You do have to be an AARP member, but AARP is very reasonable to join - like $10 a year or something.  I think you or your spouse have to be 50 to join AARP.


----------



## Hawaiibarb (Jan 2, 2008)

*Car rental*

Thanks for the tip.  If they get the Super Ferry sqared away, I hope to take my own car when I go over in August.....otherwise, this does sound like a good deal.

Barb


----------



## slabeaume (Jan 3, 2008)

I have a rental for 2 weeks in March through Budget in a full size car for $365.41 total including $90+ in taxes and fees.  I start checking prices early and keep checking up until time to go.  I've always gotten really good rates that way.


----------



## rickandcindy23 (Jan 3, 2008)

Alamo is always a good deal for us, with the Costco discount and the $20 additional off.  I watch until the day we leave and have found some bargain deals at the last minute.  I cannot beat the Alamo deals, even for Hawaii.  
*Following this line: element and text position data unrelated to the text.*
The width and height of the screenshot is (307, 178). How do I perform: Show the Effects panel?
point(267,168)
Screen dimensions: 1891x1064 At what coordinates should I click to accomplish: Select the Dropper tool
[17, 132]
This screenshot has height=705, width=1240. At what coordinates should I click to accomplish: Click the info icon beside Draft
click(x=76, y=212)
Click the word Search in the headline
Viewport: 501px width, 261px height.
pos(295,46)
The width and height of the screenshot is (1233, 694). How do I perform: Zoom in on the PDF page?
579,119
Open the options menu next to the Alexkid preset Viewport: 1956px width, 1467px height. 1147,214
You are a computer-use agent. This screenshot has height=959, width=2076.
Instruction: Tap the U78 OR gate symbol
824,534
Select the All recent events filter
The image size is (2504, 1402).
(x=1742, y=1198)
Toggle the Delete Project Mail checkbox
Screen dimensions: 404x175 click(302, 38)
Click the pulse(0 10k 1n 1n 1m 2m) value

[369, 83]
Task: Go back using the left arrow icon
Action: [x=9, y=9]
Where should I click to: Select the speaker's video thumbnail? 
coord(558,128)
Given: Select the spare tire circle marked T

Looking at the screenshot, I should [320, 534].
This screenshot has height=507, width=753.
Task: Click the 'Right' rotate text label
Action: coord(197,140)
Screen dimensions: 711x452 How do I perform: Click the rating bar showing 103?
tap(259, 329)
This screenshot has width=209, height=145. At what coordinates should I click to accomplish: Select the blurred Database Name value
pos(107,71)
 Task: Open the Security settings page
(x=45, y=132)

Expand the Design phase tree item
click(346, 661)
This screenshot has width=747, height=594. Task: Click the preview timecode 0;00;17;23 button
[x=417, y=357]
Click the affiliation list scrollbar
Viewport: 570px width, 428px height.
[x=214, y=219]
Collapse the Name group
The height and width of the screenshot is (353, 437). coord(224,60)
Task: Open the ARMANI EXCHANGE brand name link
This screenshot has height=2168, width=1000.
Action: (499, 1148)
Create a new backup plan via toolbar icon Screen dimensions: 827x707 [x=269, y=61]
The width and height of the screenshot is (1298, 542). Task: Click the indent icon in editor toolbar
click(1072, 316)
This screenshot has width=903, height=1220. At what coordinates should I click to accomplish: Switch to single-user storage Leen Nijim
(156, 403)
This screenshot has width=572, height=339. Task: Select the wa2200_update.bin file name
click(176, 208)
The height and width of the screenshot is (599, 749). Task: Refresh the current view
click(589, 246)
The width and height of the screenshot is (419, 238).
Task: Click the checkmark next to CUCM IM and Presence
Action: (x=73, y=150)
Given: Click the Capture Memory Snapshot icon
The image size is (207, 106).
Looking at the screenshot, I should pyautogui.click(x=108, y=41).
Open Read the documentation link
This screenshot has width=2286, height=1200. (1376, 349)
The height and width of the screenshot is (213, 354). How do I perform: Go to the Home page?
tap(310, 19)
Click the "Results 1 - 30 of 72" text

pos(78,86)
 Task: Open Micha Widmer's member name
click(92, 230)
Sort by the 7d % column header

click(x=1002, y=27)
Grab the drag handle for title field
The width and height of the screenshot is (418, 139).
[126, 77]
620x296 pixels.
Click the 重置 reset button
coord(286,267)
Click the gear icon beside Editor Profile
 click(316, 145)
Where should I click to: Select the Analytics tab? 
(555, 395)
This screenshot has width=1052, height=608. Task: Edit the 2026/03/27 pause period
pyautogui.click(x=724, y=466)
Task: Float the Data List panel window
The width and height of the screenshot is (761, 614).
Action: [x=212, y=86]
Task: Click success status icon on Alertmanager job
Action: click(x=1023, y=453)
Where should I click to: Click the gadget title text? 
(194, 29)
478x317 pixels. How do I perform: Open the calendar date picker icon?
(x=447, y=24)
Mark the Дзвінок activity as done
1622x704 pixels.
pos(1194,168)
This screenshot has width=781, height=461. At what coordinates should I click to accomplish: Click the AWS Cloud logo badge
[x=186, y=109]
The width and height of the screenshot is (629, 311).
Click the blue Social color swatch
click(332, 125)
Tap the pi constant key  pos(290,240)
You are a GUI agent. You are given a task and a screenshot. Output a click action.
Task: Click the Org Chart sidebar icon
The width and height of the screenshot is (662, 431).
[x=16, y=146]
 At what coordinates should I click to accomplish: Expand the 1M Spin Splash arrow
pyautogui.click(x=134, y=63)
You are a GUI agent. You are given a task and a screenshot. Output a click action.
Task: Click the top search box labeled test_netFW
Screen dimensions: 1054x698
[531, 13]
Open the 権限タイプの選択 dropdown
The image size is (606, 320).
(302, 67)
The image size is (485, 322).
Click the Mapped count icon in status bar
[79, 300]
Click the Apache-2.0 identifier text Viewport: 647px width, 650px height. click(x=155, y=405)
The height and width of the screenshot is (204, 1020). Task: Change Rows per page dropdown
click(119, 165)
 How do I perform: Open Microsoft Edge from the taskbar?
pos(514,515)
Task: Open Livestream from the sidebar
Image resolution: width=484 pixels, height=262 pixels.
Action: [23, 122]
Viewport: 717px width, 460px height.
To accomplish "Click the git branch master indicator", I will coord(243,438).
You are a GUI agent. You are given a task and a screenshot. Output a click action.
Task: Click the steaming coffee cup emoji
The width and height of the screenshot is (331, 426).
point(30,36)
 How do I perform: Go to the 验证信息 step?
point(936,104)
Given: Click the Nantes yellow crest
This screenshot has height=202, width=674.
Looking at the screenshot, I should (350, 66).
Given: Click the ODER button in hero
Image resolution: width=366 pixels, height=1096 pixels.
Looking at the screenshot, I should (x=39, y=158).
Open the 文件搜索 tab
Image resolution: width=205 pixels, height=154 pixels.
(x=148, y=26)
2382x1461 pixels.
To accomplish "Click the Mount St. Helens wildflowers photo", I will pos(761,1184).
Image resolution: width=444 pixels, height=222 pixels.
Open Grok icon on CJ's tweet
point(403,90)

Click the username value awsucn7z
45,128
Budget had a deal just one year, and we loved the car--a Nissan Sentra.  It got 42 miles per gallon, and with the price of gas, we sure did appreciate the savings.


----------



## BevL (Jan 3, 2008)

Since we usually travel two couples, the additional driver free with Costco codes for Alamo make it a pretty safe bet that's who we'll use.  Still checking for our trip in 4 weeks - yippee - to the Big Island but so far I haven't found anything cheaper than what I booked last March for the size of vehicle we need.


----------



## nazclk (Jan 3, 2008)

*Car Rental*

Sure beats Costco prices I guess there are some advantages to getting younger:hysterical:


----------



## LisaRex (Jan 4, 2008)

I don't qualify for AARP.  I've noticed that airfare and car rental rates are very high in July.  Usually we go off season but this time we're taking the kids.  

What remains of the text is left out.